*** Opening of Extracted entries ***

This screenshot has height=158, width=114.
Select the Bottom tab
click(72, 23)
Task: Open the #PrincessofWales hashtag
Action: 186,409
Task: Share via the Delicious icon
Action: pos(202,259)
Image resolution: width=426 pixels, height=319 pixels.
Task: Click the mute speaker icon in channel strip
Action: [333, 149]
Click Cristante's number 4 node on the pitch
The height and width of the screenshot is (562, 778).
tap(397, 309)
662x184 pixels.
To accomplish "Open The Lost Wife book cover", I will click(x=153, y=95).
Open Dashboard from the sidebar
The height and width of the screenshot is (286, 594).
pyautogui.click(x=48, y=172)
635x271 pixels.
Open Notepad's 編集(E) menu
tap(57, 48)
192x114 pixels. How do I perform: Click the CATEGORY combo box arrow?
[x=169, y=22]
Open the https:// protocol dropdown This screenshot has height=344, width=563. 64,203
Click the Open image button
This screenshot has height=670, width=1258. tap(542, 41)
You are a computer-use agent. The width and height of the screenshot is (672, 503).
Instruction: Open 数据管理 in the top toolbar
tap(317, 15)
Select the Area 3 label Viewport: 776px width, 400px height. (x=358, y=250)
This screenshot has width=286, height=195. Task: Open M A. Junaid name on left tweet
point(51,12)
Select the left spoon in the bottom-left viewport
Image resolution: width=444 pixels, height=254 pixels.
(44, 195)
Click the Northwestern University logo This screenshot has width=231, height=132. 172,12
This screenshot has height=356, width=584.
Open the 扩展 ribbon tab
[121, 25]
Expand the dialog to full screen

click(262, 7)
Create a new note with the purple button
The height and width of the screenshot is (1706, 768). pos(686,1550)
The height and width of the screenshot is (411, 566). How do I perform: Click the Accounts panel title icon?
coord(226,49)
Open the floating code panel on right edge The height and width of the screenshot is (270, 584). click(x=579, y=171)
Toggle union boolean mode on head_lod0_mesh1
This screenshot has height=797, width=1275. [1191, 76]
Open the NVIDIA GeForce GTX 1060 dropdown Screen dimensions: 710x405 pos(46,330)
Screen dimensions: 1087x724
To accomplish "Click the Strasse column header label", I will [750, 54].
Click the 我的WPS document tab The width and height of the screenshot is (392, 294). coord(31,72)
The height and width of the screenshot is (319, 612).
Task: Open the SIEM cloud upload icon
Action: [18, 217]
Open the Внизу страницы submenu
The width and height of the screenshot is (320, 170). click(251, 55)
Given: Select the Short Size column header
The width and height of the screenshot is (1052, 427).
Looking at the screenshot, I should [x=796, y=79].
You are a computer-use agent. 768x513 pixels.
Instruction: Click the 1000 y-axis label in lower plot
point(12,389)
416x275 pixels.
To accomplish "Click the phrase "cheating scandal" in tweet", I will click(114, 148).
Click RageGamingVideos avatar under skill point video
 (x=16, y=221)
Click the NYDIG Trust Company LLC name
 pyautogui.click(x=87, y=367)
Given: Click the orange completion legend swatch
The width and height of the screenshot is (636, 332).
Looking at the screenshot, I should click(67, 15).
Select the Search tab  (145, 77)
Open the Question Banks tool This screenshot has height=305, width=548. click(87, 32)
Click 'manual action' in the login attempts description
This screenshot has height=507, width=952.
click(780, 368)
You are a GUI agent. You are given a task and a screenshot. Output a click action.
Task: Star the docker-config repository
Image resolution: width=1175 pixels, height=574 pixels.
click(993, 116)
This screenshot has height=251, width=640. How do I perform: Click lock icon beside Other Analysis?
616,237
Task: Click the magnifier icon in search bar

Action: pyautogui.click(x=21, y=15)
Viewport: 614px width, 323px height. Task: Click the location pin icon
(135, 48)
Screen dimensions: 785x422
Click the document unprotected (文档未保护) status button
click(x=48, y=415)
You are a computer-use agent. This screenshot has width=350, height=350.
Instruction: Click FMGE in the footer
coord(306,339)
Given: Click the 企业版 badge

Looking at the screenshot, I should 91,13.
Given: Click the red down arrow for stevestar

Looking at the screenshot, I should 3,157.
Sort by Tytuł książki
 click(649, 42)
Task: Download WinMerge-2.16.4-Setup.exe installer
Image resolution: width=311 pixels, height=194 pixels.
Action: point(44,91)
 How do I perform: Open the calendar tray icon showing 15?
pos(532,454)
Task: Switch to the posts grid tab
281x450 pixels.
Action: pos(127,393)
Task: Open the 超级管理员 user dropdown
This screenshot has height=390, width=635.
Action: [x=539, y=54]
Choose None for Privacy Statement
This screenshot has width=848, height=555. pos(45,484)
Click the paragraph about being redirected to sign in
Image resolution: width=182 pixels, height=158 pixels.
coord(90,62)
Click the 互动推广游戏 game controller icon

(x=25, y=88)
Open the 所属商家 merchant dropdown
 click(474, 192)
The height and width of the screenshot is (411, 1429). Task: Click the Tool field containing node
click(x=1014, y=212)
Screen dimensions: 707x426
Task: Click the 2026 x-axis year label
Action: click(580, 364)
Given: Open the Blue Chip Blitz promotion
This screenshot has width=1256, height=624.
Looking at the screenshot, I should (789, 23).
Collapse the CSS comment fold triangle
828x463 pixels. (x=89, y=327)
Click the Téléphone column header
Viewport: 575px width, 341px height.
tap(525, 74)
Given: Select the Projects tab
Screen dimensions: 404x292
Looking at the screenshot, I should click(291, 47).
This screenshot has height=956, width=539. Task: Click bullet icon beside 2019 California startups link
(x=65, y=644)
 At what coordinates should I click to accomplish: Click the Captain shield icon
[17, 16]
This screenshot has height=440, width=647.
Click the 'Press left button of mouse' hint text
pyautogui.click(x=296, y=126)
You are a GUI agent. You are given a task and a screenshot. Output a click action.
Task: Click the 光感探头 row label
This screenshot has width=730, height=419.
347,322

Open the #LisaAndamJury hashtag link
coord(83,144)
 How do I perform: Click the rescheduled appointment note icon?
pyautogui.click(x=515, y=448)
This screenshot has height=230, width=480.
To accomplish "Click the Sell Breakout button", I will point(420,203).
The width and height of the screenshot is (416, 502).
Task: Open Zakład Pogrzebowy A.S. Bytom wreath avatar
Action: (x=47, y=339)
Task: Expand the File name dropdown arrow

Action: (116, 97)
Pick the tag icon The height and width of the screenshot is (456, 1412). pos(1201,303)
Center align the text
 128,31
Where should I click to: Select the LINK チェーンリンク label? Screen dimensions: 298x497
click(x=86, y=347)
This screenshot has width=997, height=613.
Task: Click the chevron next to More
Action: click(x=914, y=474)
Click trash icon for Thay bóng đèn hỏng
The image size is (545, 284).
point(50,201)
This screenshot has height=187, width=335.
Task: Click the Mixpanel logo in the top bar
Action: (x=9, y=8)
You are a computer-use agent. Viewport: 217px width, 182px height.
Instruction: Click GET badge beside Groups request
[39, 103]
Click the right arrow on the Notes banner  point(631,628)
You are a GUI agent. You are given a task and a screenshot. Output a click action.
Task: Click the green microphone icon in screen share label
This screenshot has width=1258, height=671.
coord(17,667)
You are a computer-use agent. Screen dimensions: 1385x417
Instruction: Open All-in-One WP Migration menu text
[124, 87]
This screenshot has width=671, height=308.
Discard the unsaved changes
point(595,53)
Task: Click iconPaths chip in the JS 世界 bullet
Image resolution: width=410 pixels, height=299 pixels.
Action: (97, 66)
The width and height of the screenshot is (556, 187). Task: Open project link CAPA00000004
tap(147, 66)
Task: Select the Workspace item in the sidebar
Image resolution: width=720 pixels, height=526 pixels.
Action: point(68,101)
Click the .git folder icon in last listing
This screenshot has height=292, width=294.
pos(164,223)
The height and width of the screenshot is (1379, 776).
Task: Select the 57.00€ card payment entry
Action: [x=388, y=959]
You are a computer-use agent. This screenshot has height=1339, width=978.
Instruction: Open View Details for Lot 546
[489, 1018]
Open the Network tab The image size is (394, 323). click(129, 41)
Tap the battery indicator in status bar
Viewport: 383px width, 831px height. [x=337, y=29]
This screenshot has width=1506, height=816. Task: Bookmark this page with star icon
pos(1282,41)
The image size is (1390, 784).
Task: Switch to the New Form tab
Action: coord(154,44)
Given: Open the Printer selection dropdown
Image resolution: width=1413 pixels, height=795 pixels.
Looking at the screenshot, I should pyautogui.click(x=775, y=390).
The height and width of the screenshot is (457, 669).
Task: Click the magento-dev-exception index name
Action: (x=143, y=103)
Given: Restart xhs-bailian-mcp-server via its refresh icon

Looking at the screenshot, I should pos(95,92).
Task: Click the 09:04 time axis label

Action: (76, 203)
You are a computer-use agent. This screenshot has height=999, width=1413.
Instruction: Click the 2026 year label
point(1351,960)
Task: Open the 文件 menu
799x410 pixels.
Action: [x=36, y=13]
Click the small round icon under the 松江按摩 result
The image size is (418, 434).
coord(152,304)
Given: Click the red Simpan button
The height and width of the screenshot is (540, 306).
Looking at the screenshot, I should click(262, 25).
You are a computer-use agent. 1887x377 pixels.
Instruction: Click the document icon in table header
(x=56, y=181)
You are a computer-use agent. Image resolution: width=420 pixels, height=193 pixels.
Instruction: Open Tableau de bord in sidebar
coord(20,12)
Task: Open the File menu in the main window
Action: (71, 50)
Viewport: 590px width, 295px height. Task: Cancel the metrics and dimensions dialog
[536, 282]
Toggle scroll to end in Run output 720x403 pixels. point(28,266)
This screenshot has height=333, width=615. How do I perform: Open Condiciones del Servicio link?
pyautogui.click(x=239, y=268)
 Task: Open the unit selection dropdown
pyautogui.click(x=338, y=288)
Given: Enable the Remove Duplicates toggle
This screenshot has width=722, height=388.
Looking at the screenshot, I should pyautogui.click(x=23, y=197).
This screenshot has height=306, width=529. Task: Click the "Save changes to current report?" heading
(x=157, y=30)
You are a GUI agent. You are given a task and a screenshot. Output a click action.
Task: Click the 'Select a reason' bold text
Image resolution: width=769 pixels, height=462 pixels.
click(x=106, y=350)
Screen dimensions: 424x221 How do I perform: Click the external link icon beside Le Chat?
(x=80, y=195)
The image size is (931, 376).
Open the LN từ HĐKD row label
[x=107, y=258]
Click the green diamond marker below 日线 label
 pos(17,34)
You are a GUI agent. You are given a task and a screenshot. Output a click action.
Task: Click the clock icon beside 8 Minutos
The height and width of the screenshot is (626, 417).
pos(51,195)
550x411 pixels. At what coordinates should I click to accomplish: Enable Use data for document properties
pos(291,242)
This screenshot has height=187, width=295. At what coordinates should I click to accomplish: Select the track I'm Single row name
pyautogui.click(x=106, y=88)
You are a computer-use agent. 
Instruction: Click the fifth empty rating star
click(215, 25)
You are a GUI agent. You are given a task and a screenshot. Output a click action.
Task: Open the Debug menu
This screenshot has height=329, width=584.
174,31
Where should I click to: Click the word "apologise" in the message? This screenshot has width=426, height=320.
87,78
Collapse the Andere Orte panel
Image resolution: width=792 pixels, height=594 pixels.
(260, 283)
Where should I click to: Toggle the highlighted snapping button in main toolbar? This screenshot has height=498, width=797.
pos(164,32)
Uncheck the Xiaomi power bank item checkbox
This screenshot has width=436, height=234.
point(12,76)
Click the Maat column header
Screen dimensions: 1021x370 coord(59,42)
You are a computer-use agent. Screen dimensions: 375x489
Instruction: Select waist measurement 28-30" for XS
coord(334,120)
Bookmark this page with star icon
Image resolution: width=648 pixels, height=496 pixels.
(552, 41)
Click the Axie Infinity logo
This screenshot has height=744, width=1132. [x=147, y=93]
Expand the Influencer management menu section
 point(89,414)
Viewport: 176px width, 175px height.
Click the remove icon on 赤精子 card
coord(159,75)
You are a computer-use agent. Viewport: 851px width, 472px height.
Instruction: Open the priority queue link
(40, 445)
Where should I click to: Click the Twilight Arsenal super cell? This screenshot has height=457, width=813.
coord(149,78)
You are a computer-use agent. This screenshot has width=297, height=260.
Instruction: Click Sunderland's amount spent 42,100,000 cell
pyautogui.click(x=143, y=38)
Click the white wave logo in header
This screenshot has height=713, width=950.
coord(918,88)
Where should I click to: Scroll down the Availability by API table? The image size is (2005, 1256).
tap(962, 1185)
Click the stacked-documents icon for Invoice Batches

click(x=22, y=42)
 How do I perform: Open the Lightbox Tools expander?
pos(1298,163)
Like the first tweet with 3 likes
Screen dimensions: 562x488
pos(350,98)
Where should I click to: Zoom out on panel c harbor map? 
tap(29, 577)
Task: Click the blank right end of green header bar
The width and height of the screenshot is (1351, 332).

*** Close of Extracted entries ***

• **Your goal**
Using the data above, return each line that includes the word "item".

• **Response box**
Task: Select the Workspace item in the sidebar
Uncheck the Xiaomi power bank item checkbox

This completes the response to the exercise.